• **Source text**
This was intended in jest, but since you responded, I have to give my
reasoning.  Inclusion of internal define is indeed optional, but it
does destroy one of our (people at Indiana) favorite programming styles,
namely the use of define within let to establish one or more globally
visible values sharing internal identifiers, especially state variables
and help functions:

    (let ([state-var1 ...] ...
          [help-fcn1 (lambda (...) ...)] ...)
       (define var1 ...)
       (define var2 ...))

We do not view the use "empty" defines outside and set! inside as a
viable alternative, since that is clumsy and implies assignment rather
than definition.

As for defense of the feature itself, I feel that gumming up LAMBDA is
the worst possible thing we can do to Scheme.  It wasn't so long ago
that it was a page of code to write a full Scheme interpreter.  Now it
is a page of code to handle lambda alone!

• **The request**
Duplicate the part of the message on internal define in Scheme above, everything from "This was intended" down to "([state-var1 ...] ...", without any change.

• **Provided material**
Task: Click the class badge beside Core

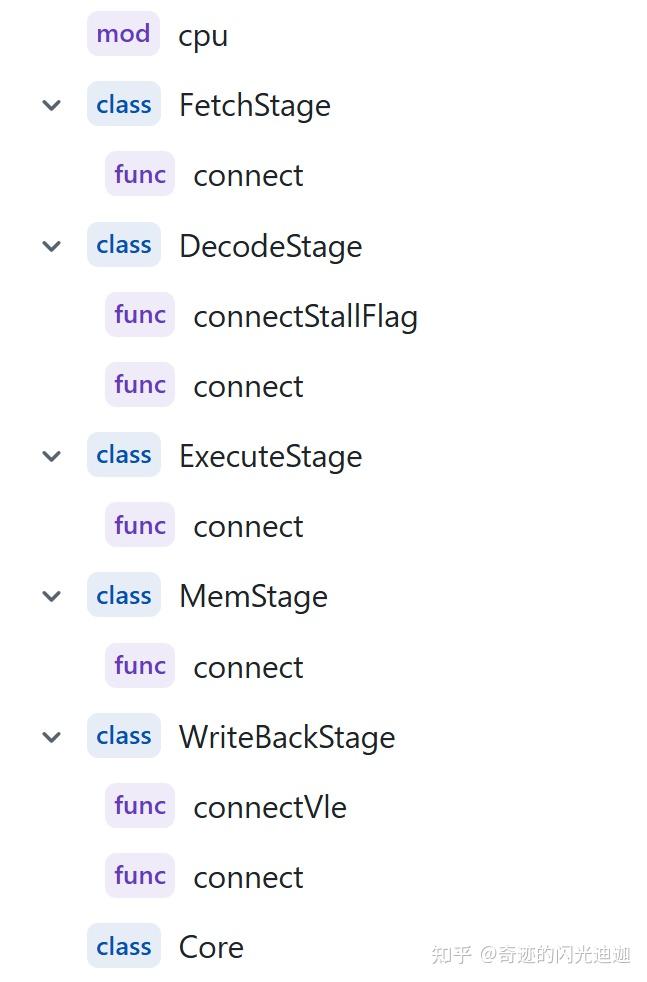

• **Solution for this task**
This was intended in jest, but since you responded, I have to give my
reasoning.  Inclusion of internal define is indeed optional, but it
does destroy one of our (people at Indiana) favorite programming styles,
namely the use of define within let to establish one or more globally
visible values sharing internal identifiers, especially state variables
and help functions:

    (let ([state-var1 ...] ...